Because of the 5th Court’s opinion in Ponderosa, lawyers should ask those questions and resolve any conflict concerns before an arbitrator issues an award, he says. “The courts are going to follow the Ponderosa case and generally say you need to raise it on the front end if it was possible,” Shank says.
When he serves as an arbitrator, Shank says he sends a letter of disclosure to lawyers who represent parties in a case that lays out any connection he has to counsel or parties. And if he forgets something, Shank encourages lawyers to bring that to his attention.
“I don’t think it’s about truth-telling,” Shank says. “It’s about omissions.”
Arbitrator Ed Cloutman, a Dallas employment law solo, agrees with Shank. When he serves as an arbitrator, he says he asks lawyers and parties to bring potential conflicts to his attention, even if the arbitration is in progress. Cloutman says he has stepped down from an arbitration after a party brought it to his attention that he had testified as an expert witness in a case involving the opposing counsel.
“I never knew there was a connection,” Cloutman says. “If I had known it, I would have disclosed it and would have never participated.”
Cloutman also suggests that lawyers ask arbitrators how many times they have handled cases involving opposing counsel. “And I would want to know the results. You want a history of the arbitrator in the past,” he says. “And on the flip side, the arbitrators are supposed to know that and tell you what history they have with the lawyers. And if they fail to tell you that, they could get kicked off the panel. The training [for arbitrators] is disclosure, disclosure, disclosure.”

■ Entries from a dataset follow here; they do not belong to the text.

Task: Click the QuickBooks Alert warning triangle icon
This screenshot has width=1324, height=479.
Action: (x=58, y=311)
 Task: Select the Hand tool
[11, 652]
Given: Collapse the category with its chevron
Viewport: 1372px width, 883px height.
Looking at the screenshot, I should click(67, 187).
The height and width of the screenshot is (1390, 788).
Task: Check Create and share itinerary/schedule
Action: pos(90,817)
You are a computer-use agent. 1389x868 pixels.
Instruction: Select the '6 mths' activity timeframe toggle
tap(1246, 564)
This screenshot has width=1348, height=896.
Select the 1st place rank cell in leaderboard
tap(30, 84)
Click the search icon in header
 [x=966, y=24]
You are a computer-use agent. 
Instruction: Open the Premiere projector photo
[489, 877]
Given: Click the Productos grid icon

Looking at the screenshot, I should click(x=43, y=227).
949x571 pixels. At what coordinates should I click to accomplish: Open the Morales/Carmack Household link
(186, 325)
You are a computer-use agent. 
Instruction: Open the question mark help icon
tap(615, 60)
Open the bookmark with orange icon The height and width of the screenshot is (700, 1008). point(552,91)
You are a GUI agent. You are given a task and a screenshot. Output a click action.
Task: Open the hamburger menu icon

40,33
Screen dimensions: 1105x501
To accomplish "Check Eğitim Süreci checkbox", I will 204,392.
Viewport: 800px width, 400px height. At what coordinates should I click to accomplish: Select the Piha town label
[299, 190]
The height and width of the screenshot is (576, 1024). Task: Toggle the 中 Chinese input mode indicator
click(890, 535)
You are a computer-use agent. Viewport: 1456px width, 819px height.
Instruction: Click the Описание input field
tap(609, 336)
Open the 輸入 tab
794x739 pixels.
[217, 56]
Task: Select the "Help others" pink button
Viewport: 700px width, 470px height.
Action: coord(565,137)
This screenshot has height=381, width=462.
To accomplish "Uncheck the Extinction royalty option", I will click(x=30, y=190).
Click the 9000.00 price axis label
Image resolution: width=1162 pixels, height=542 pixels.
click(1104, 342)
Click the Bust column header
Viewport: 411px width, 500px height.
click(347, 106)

Sometimes a lawyer may want to check with other arbitrators not involved in the case as part of their background inquiries, says Richard Faulkner, an arbitrator and partner in Richardson’s Blume, Faulkner, Skeen & Northam.
“My firm does so many arbitrations in the U.S. and internationally, we have a list of people we will never allow to sit on a panel,” Faulkner says.
Robert Wood, a Graford arbitrator and former Texas Tech University School of Law professor, says that even if a lawyer discovers an arbitrator’s conflict with opposing counsel, the lawyer should talk with his or her client before objecting to the arbitrator’s participation in the case.
“The client may or may not be concerned about the things you are concerned about. The reason for that is there is sort of a tension here. You want an arbitrator that is familiar with the industry,” Wood says. “And as long as they have a connection and it’s not too close, you may want to accept somebody. And that is part of what Ponderosa is saying.”